Other divisions: WEST


A look at the 2002 drafts of the East division teams by the numbers.

*player in minors, but played in MLB recently


Picks: 50

Played in the majors: 6 (12%)

Combined WAR: -0.7

Best Pick: John Maine (3.7 WAR) in the 6th round

Still Playing in MLB: Adam Loewen*, Val Majewski* and Antoan Richardson*

Notable Picks: Hayden Penn and Brandon Fahey

Grade: F

Comments: Richardson was drafted in four of five years from 2001 to 2005 including in back-to-back years in the 27th round by the O’s before eventually winding up with the Giants in 2005.  He has toured the minors since getting a sniff with the Braves last year (4 PA) and has come full circle landing back in the Orioles organization.  This was a busted draft with a failed 1st rounder and the only notable pick getting traded for 30 below league average starts from Kris Benson (4.82 ERA, 94 ERA+).



Picks: 49

Played in the majors: 5 (10%)

Combined WAR: 35.9

Best Pick: Jon Lester (22.1 WAR) in the 2nd round

Still Playing in MLB: Lester, Brandon Moss, Ricky Romero (didn’t sign) and Brian Bannister (didn’t sign)

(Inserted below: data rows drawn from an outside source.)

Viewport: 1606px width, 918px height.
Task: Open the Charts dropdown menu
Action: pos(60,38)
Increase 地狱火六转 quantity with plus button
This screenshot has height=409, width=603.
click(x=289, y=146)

Notable Picks: someone named Chris Smith who pitch in the MLB as recently as 2010 & in the minors last year

Grade: B+

Comments: Didn’t get anything but Lester, but he’s a star and came in the 2nd round as they were without a 1st rounder. That’s at least a semi-successful draft, if not an overwhelmingly successful one.



Picks: 48

Played in the majors: 5 (10%)

Combined WAR: 0.4

Best Pick: Phil Coke (1.3 WAR) in the 26th round

Still Playing in MLB: Coke, Matt Carson, Eric Hacker, Dane de la Rosa

Notable Picks: Brad Halsey and Brandon Weeden, yes that Brandon Weeden

Grade: D-

Comments: I gave them a D- instead of an F+ because they were without a 1st or 3rd round pick.  Coke at least did something and aided in the Curtis Granderson trade, though I doubt it hinged on him in any way, shape or form.  Do they get additional WAR if Weeden leads the Browns to several good seasons in the NFL?



Picks: 50

Played in the majors: 9 (18%)

Combined WAR: 35.5

Best Pick: B.J. Upton (12.1 WAR) in the 1st round

Still Playing in MLB: Upton, Jacoby Ellsbury (didn’t sign), Mike Pelfrey (didn’t sign), Jason Hammel, Cesar Ramos, Chris Leroux* (didn’t sign)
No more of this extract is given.